De Griffie heeft een aparte status. Voor deze organisatorische eenheid is een afzonderlijke verordening vastgesteld. Voor de begroting en verantwoording loopt deze afdeling wel mee in de Planning en Control cyclus.
Dit artikel bevat de bepaling over de indeling van de begroting en de jaarstukken. De programma-indeling van de begroting wordt bij aanvang van iedere raadsperiode door de raad vastgesteld. De raad doet dit bij wijziging van de programma-indeling via een afzonderlijk besluit. Bij handhaving van de oude programma-indeling met het vaststellen van de eerste begroting door de nieuwe raad. Het BBV bepaalt in aanvulling hierop dat het college de producten aan de programma’s toewijst.

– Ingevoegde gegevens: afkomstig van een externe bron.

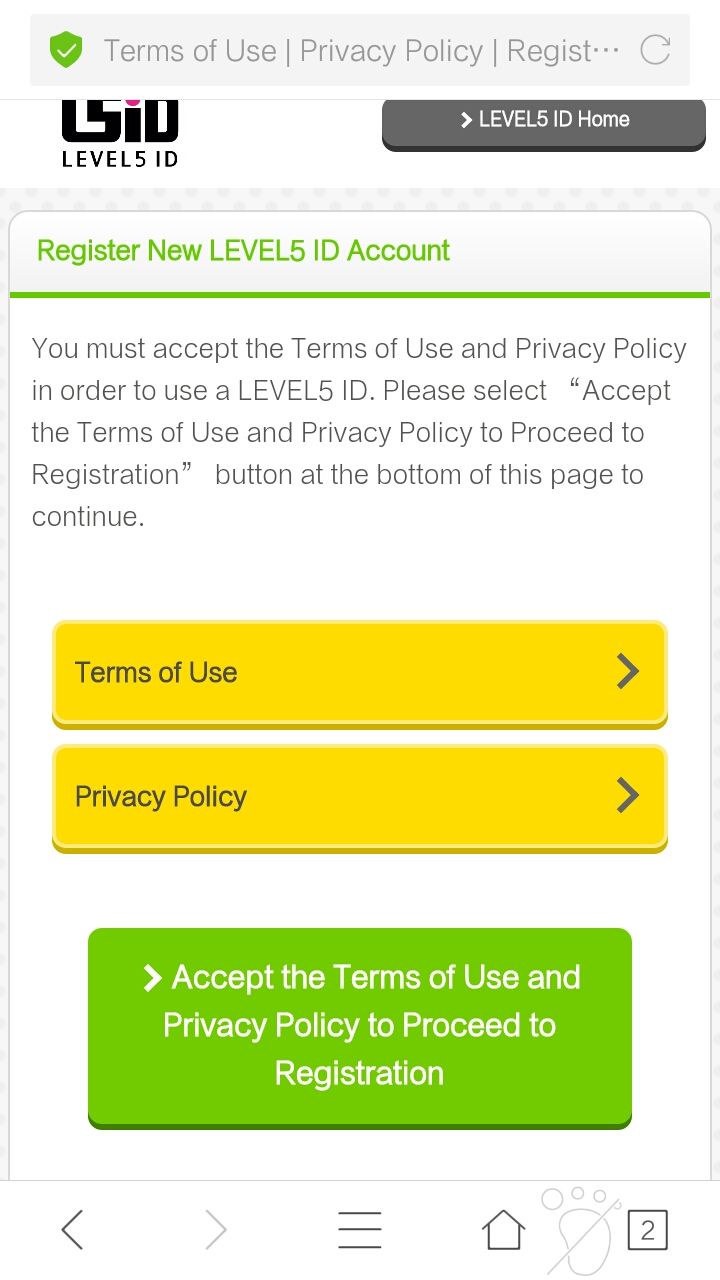Click the instruction paragraph about accepting terms

(x=359, y=432)
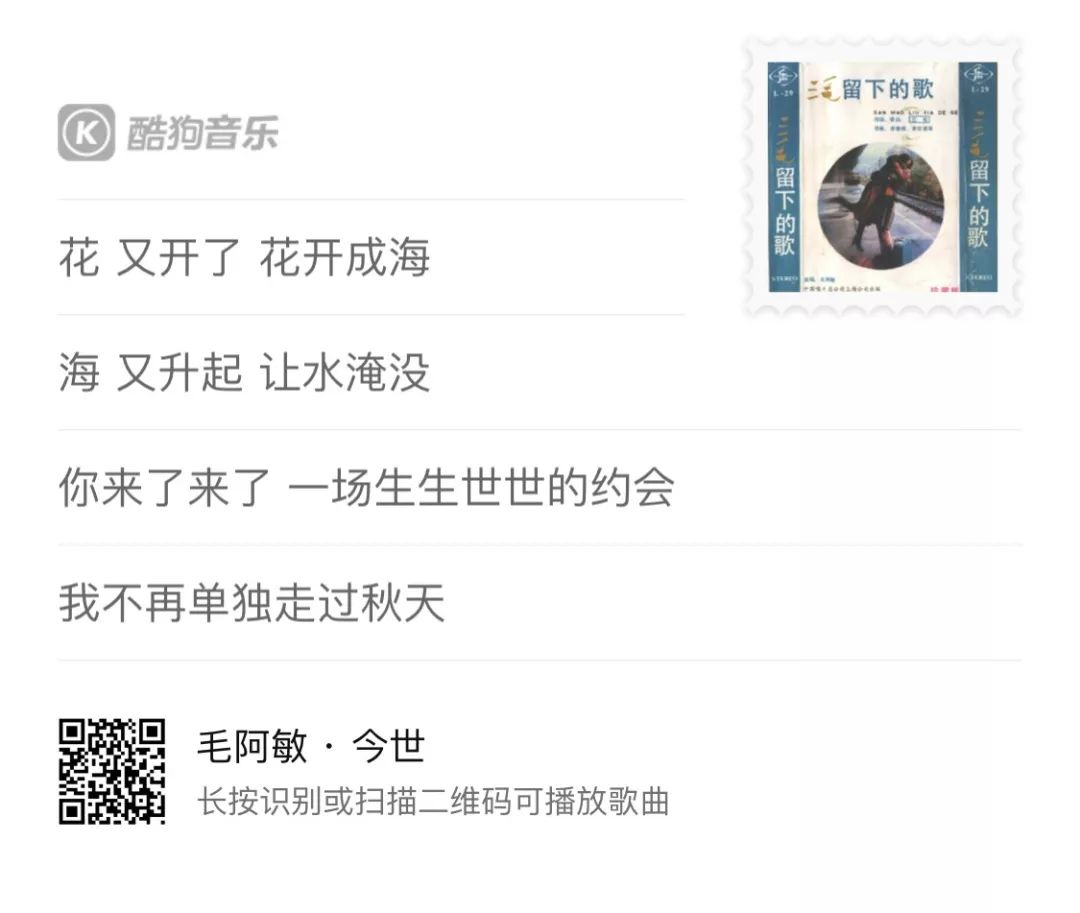Click the hint text 长按识别或扫描二维码可播放歌曲

click(x=433, y=801)
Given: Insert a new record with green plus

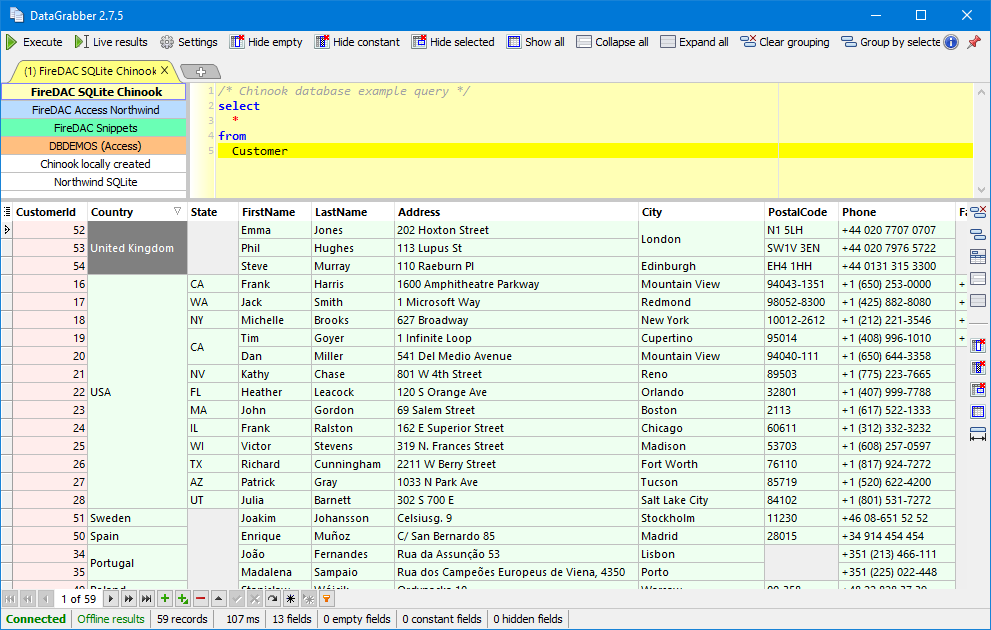Looking at the screenshot, I should (x=165, y=598).
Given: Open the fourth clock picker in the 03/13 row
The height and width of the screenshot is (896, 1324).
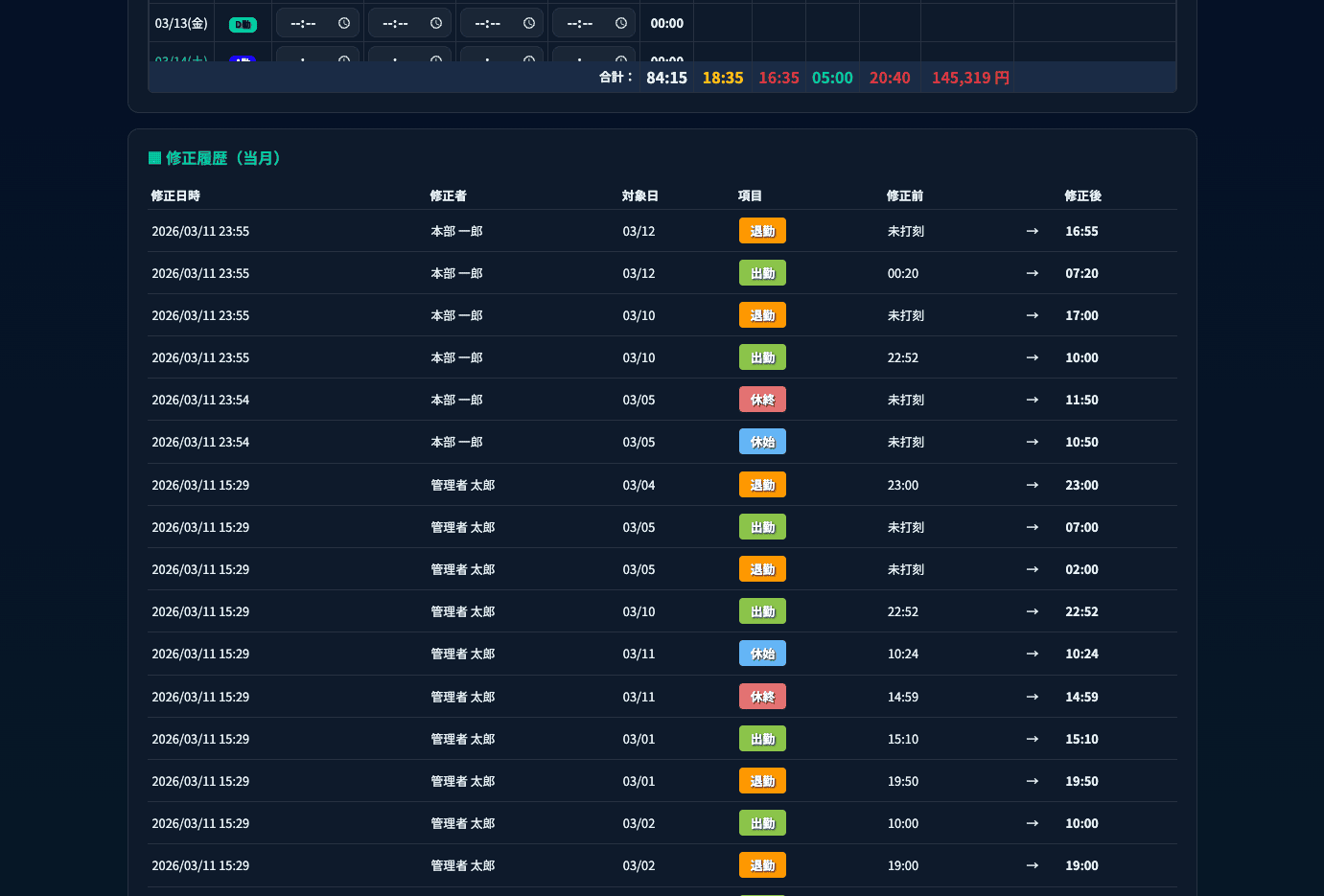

Op grond van artikel 189 Gemeentewet berust het budgetrecht bij de raad. De raad neemt uiteindelijk de beslissing welke bedragen zij voor taken en activiteiten op de begroting beschikbaar stelt. Gedurende het begrotingsjaar kan de raad op grond van artikel 192 Gemeentewet besluiten nemen tot wijziging van de begroting. De gemeente kan slechts uitgaven doen voor de bedragen die hiervoor op de begroting zijn gebracht (vierde lid artikel 189 Gemeentewet).
De raad kan kiezen op welk niveau hij budgetten beschikbaar stelt. Hij kan er voor kiezen een budget voor een samenstel van activiteiten beschikbaar te stellen. Hier is deze keuze vertaald naar het beschikbaar stellen van budgetten per programma.
Hoewel het geen wettelijke plicht is, nemen we, in het kader van het SMART maken van de begroting, per programma van de begroting enkele indicatoren op om de gemeente te monitoren.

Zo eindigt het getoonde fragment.